Por outro lado, a criação de um Sistema Complementar acabou por estagnar, “em especial no que respeita à componente de capitalização”, apontando os dados mais recentes que o regime público, através do Fundo dos Certificados de Reforma, contava no final de 2017 com 7.619 aderentes e dispunha de uma carteira de 43 milhões de euros.
Também os Planos Poupança Reforma (PPR), “embora permanecendo um produto importante de aplicação voluntária de poupança, ascendendo ainda a cerca de 14.000 milhões de euros, entraram em declínio, face às condições do mercado e à ausência de estímulos”.
Segundo Teodora Cardoso, a este cenário acrescem os “baixíssimos níveis atingidos pela taxa de poupança em Portugal”, que interpreta como “uma forma de apatia dos principais interessados pelos mecanismos disponíveis para reduzir os riscos de uma significativa quebra de rendimento ao atingir a idade da reforma”, associada a uma situação de “iliteracia financeira” que é “uma preocupação generalizada a todos os países”.

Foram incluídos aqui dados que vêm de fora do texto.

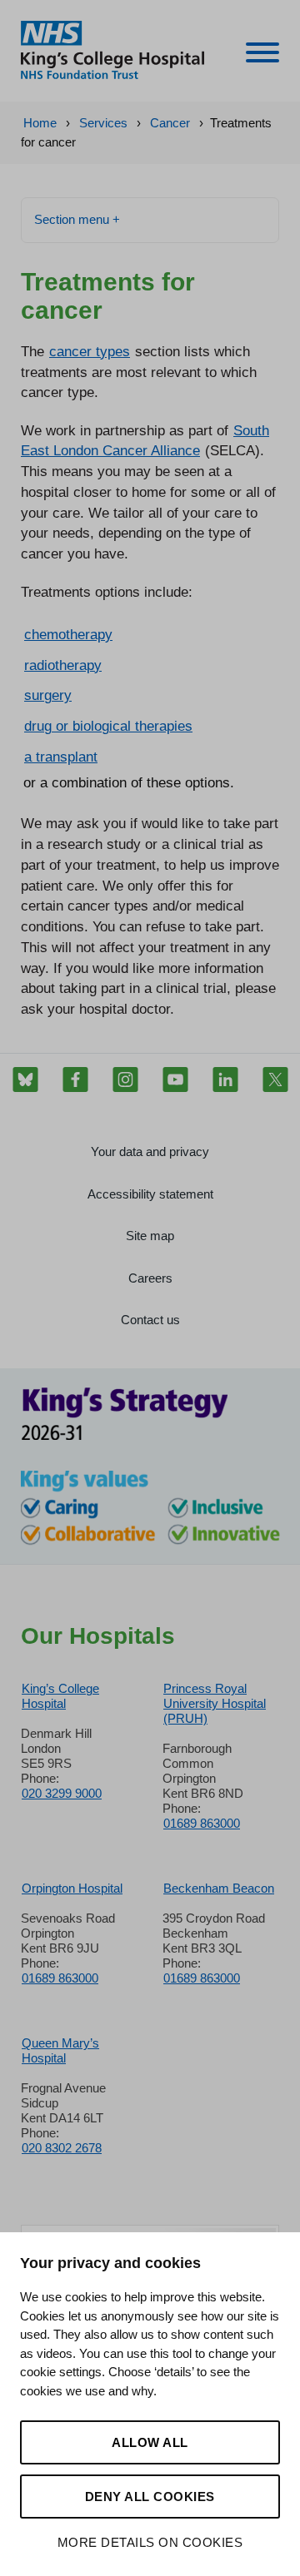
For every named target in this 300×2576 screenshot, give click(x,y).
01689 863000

“Não existem soluções milagrosas, mas dispomos de vasta literatura e informação sobre estes temas e sobre a experiência de outras economias que há muito os têm tratado. Em Portugal, falta transcender a ideia do Estado paternalista que a si próprio se considera omnisciente, omnipotente e benévolo, e que sempre encontra a quem atribuir a responsabilidade pelas suas falhas. No caso do financiamento do sistema de pensões, as decisões e os riscos têm de ser partilhados”, remata.